● **Stated exercise**: Arrange the lines below as a Markdown table with two columns, Row and Line. Number each line in order and skip the blank ones.

(Dataset excerpt)
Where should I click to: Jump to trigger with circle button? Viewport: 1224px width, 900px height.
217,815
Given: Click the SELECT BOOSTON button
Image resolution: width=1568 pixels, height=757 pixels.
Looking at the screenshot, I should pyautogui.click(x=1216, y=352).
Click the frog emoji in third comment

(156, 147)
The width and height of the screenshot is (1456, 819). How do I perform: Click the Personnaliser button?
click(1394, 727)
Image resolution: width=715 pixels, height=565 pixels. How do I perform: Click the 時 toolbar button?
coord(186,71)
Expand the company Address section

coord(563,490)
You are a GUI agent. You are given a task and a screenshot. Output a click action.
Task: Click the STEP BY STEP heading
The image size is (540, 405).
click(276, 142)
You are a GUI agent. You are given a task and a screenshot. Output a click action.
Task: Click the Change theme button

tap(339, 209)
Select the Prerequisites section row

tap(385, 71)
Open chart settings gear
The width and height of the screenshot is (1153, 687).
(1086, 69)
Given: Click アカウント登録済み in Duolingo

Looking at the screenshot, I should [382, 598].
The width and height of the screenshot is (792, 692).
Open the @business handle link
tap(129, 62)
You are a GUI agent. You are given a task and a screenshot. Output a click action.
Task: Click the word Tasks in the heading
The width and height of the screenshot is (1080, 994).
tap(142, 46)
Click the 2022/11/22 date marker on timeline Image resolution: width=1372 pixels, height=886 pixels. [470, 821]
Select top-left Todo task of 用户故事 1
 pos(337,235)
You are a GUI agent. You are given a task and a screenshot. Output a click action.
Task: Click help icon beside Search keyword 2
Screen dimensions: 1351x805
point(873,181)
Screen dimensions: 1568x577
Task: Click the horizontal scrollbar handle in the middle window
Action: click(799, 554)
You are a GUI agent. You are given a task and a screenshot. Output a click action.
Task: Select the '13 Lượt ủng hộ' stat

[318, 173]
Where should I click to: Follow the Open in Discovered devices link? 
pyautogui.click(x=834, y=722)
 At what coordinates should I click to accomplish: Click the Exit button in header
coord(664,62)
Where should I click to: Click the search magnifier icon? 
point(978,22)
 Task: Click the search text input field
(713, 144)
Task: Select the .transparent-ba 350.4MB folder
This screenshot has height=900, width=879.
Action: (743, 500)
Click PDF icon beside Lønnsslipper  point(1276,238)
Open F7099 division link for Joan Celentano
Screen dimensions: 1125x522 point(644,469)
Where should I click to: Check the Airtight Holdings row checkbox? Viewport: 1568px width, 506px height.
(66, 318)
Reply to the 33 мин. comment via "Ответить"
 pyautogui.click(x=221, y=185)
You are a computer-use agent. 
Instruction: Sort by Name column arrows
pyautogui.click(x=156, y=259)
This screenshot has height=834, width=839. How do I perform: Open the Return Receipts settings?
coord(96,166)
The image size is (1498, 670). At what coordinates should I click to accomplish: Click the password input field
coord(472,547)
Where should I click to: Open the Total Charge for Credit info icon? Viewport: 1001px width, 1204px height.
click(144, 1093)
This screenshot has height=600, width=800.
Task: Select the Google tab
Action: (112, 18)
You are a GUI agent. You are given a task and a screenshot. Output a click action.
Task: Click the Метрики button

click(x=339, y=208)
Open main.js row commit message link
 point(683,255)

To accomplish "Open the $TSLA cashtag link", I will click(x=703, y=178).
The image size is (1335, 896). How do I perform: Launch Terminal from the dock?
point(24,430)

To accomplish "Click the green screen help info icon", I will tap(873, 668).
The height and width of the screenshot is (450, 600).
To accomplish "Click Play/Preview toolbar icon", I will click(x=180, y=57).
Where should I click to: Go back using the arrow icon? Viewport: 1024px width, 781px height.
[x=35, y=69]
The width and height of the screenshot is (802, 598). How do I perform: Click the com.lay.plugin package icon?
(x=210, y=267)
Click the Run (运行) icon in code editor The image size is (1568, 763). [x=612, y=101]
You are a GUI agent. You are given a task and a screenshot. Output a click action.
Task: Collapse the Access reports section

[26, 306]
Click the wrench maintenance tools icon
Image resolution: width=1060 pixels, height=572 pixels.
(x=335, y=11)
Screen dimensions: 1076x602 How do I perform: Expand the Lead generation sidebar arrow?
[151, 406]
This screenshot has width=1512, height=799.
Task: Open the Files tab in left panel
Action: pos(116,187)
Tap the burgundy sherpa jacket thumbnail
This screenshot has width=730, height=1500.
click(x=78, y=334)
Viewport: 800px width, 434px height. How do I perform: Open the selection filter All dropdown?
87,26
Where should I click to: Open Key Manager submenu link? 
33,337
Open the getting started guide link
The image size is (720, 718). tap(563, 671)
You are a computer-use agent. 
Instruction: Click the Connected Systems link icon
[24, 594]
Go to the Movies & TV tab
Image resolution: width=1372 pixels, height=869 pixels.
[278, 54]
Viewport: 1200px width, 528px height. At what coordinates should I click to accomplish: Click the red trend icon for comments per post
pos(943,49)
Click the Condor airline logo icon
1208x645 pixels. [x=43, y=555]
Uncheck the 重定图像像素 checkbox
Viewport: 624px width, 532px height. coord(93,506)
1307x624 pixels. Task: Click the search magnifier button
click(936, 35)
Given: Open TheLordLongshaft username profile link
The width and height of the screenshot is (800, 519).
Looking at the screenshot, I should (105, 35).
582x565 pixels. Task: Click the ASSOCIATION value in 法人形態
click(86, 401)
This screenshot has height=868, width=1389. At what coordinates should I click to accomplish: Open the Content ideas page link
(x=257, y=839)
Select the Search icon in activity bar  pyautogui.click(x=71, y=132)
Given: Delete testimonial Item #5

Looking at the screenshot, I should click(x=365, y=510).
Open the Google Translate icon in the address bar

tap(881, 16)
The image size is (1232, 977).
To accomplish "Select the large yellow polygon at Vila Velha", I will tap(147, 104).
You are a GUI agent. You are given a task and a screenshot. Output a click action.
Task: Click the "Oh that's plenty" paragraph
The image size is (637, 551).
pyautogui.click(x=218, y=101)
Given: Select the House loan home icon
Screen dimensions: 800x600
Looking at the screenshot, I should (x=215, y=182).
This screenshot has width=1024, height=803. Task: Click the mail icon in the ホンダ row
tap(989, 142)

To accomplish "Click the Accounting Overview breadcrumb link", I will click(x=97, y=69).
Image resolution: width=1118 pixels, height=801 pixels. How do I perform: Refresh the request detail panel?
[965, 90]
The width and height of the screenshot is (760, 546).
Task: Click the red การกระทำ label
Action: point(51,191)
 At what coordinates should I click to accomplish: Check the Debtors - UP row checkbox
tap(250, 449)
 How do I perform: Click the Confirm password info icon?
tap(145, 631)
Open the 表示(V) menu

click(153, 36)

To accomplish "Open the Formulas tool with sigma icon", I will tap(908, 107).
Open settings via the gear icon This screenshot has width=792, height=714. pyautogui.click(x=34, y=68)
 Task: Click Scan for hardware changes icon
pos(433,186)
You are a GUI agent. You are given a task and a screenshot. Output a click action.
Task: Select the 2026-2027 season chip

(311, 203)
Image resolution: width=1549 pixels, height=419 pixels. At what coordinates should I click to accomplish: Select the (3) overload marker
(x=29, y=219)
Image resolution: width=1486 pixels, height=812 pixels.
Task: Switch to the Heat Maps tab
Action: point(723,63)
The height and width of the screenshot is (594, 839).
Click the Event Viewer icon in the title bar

● **Written response**:
| Row | Line |
|---|---|
| 1 | Where should I click to: Jump to trigger with circle button? Viewport: 1224px width, 900px height. |
| 2 | 217,815 |
| 3 | Given: Click the SELECT BOOSTON button |
| 4 | Image resolution: width=1568 pixels, height=757 pixels. |
| 5 | Looking at the screenshot, I should pyautogui.click(x=1216, y=352). |
| 6 | Click the frog emoji in third comment |
| 7 | (156, 147) |
| 8 | The width and height of the screenshot is (1456, 819). How do I perform: Click the Personnaliser button? |
| 9 | click(1394, 727) |
| 10 | Image resolution: width=715 pixels, height=565 pixels. How do I perform: Click the 時 toolbar button? |
| 11 | coord(186,71) |
| 12 | Expand the company Address section |
| 13 | coord(563,490) |
| 14 | You are a GUI agent. You are given a task and a screenshot. Output a click action. |
| 15 | Task: Click the STEP BY STEP heading |
| 16 | The image size is (540, 405). |
| 17 | click(276, 142) |
| 18 | You are a GUI agent. You are given a task and a screenshot. Output a click action. |
| 19 | Task: Click the Change theme button |
| 20 | tap(339, 209) |
| 21 | Select the Prerequisites section row |
| 22 | tap(385, 71) |
| 23 | Open chart settings gear |
| 24 | The width and height of the screenshot is (1153, 687). |
| 25 | (1086, 69) |
| 26 | Given: Click アカウント登録済み in Duolingo |
| 27 | Looking at the screenshot, I should [382, 598]. |
| 28 | The width and height of the screenshot is (792, 692). |
| 29 | Open the @business handle link |
| 30 | tap(129, 62) |
| 31 | You are a GUI agent. You are given a task and a screenshot. Output a click action. |
| 32 | Task: Click the word Tasks in the heading |
| 33 | The width and height of the screenshot is (1080, 994). |
| 34 | tap(142, 46) |
| 35 | Click the 2022/11/22 date marker on timeline Image resolution: width=1372 pixels, height=886 pixels. [470, 821] |
| 36 | Select top-left Todo task of 用户故事 1 |
| 37 |  pos(337,235) |
| 38 | You are a GUI agent. You are given a task and a screenshot. Output a click action. |
| 39 | Task: Click help icon beside Search keyword 2 |
| 40 | Screen dimensions: 1351x805 |
| 41 | point(873,181) |
| 42 | Screen dimensions: 1568x577 |
| 43 | Task: Click the horizontal scrollbar handle in the middle window |
| 44 | Action: click(799, 554) |
| 45 | You are a GUI agent. You are given a task and a screenshot. Output a click action. |
| 46 | Task: Select the '13 Lượt ủng hộ' stat |
| 47 | [318, 173] |
| 48 | Where should I click to: Follow the Open in Discovered devices link?  |
| 49 | pyautogui.click(x=834, y=722) |
| 50 |  At what coordinates should I click to accomplish: Click the Exit button in header |
| 51 | coord(664,62) |
| 52 | Where should I click to: Click the search magnifier icon?  |
| 53 | point(978,22) |
| 54 |  Task: Click the search text input field |
| 55 | (713, 144) |
| 56 | Task: Select the .transparent-ba 350.4MB folder |
| 57 | This screenshot has height=900, width=879. |
| 58 | Action: (743, 500) |
| 59 | Click PDF icon beside Lønnsslipper  point(1276,238) |
| 60 | Open F7099 division link for Joan Celentano |
| 61 | Screen dimensions: 1125x522 point(644,469) |
| 62 | Where should I click to: Check the Airtight Holdings row checkbox? Viewport: 1568px width, 506px height. |
| 63 | (66, 318) |
| 64 | Reply to the 33 мин. comment via "Ответить" |
| 65 |  pyautogui.click(x=221, y=185) |
| 66 | You are a computer-use agent.  |
| 67 | Instruction: Sort by Name column arrows |
| 68 | pyautogui.click(x=156, y=259) |
| 69 | This screenshot has height=834, width=839. How do I perform: Open the Return Receipts settings? |
| 70 | coord(96,166) |
| 71 | The image size is (1498, 670). At what coordinates should I click to accomplish: Click the password input field |
| 72 | coord(472,547) |
| 73 | Where should I click to: Open the Total Charge for Credit info icon? Viewport: 1001px width, 1204px height. |
| 74 | click(144, 1093) |
| 75 | This screenshot has height=600, width=800. |
| 76 | Task: Select the Google tab |
| 77 | Action: (112, 18) |
| 78 | You are a GUI agent. You are given a task and a screenshot. Output a click action. |
| 79 | Task: Click the Метрики button |
| 80 | click(x=339, y=208) |
| 81 | Open main.js row commit message link |
| 82 |  point(683,255) |
| 83 | To accomplish "Open the $TSLA cashtag link", I will click(x=703, y=178). |
| 84 | The image size is (1335, 896). How do I perform: Launch Terminal from the dock? |
| 85 | point(24,430) |
| 86 | To accomplish "Click the green screen help info icon", I will tap(873, 668). |
| 87 | The height and width of the screenshot is (450, 600). |
| 88 | To accomplish "Click Play/Preview toolbar icon", I will click(x=180, y=57). |
| 89 | Where should I click to: Go back using the arrow icon? Viewport: 1024px width, 781px height. |
| 90 | [x=35, y=69] |
| 91 | The width and height of the screenshot is (802, 598). How do I perform: Click the com.lay.plugin package icon? |
| 92 | (x=210, y=267) |
| 93 | Click the Run (运行) icon in code editor The image size is (1568, 763). [x=612, y=101] |
| 94 | You are a GUI agent. You are given a task and a screenshot. Output a click action. |
| 95 | Task: Collapse the Access reports section |
| 96 | [26, 306] |
| 97 | Click the wrench maintenance tools icon |
| 98 | Image resolution: width=1060 pixels, height=572 pixels. |
| 99 | (x=335, y=11) |
| 100 | Screen dimensions: 1076x602 How do I perform: Expand the Lead generation sidebar arrow? |
| 101 | [151, 406] |
| 102 | This screenshot has width=1512, height=799. |
| 103 | Task: Open the Files tab in left panel |
| 104 | Action: pos(116,187) |
| 105 | Tap the burgundy sherpa jacket thumbnail |
| 106 | This screenshot has width=730, height=1500. |
| 107 | click(x=78, y=334) |
| 108 | Viewport: 800px width, 434px height. How do I perform: Open the selection filter All dropdown? |
| 109 | 87,26 |
| 110 | Where should I click to: Open Key Manager submenu link?  |
| 111 | 33,337 |
| 112 | Open the getting started guide link |
| 113 | The image size is (720, 718). tap(563, 671) |
| 114 | You are a computer-use agent.  |
| 115 | Instruction: Click the Connected Systems link icon |
| 116 | [24, 594] |
| 117 | Go to the Movies & TV tab |
| 118 | Image resolution: width=1372 pixels, height=869 pixels. |
| 119 | [278, 54] |
| 120 | Viewport: 1200px width, 528px height. At what coordinates should I click to accomplish: Click the red trend icon for comments per post |
| 121 | pos(943,49) |
| 122 | Click the Condor airline logo icon |
| 123 | 1208x645 pixels. [x=43, y=555] |
| 124 | Uncheck the 重定图像像素 checkbox |
| 125 | Viewport: 624px width, 532px height. coord(93,506) |
| 126 | 1307x624 pixels. Task: Click the search magnifier button |
| 127 | click(936, 35) |
| 128 | Given: Open TheLordLongshaft username profile link |
| 129 | The width and height of the screenshot is (800, 519). |
| 130 | Looking at the screenshot, I should (105, 35). |
| 131 | 582x565 pixels. Task: Click the ASSOCIATION value in 法人形態 |
| 132 | click(86, 401) |
| 133 | This screenshot has height=868, width=1389. At what coordinates should I click to accomplish: Open the Content ideas page link |
| 134 | (x=257, y=839) |
| 135 | Select the Search icon in activity bar  pyautogui.click(x=71, y=132) |
| 136 | Given: Delete testimonial Item #5 |
| 137 | Looking at the screenshot, I should click(x=365, y=510). |
| 138 | Open the Google Translate icon in the address bar |
| 139 | tap(881, 16) |
| 140 | The image size is (1232, 977). |
| 141 | To accomplish "Select the large yellow polygon at Vila Velha", I will tap(147, 104). |
| 142 | You are a GUI agent. You are given a task and a screenshot. Output a click action. |
| 143 | Task: Click the "Oh that's plenty" paragraph |
| 144 | The image size is (637, 551). |
| 145 | pyautogui.click(x=218, y=101) |
| 146 | Given: Select the House loan home icon |
| 147 | Screen dimensions: 800x600 |
| 148 | Looking at the screenshot, I should (x=215, y=182). |
| 149 | This screenshot has width=1024, height=803. Task: Click the mail icon in the ホンダ row |
| 150 | tap(989, 142) |
| 151 | To accomplish "Click the Accounting Overview breadcrumb link", I will click(x=97, y=69). |
| 152 | Image resolution: width=1118 pixels, height=801 pixels. How do I perform: Refresh the request detail panel? |
| 153 | [965, 90] |
| 154 | The width and height of the screenshot is (760, 546). |
| 155 | Task: Click the red การกระทำ label |
| 156 | Action: point(51,191) |
| 157 |  At what coordinates should I click to accomplish: Check the Debtors - UP row checkbox |
| 158 | tap(250, 449) |
| 159 |  How do I perform: Click the Confirm password info icon? |
| 160 | tap(145, 631) |
| 161 | Open the 表示(V) menu |
| 162 | click(153, 36) |
| 163 | To accomplish "Open the Formulas tool with sigma icon", I will tap(908, 107). |
| 164 | Open settings via the gear icon This screenshot has width=792, height=714. pyautogui.click(x=34, y=68) |
| 165 |  Task: Click Scan for hardware changes icon |
| 166 | pos(433,186) |
| 167 | You are a GUI agent. You are given a task and a screenshot. Output a click action. |
| 168 | Task: Select the 2026-2027 season chip |
| 169 | (311, 203) |
| 170 | Image resolution: width=1549 pixels, height=419 pixels. At what coordinates should I click to accomplish: Select the (3) overload marker |
| 171 | (x=29, y=219) |
| 172 | Image resolution: width=1486 pixels, height=812 pixels. |
| 173 | Task: Switch to the Heat Maps tab |
| 174 | Action: point(723,63) |
| 175 | The height and width of the screenshot is (594, 839). |
| 176 | Click the Event Viewer icon in the title bar |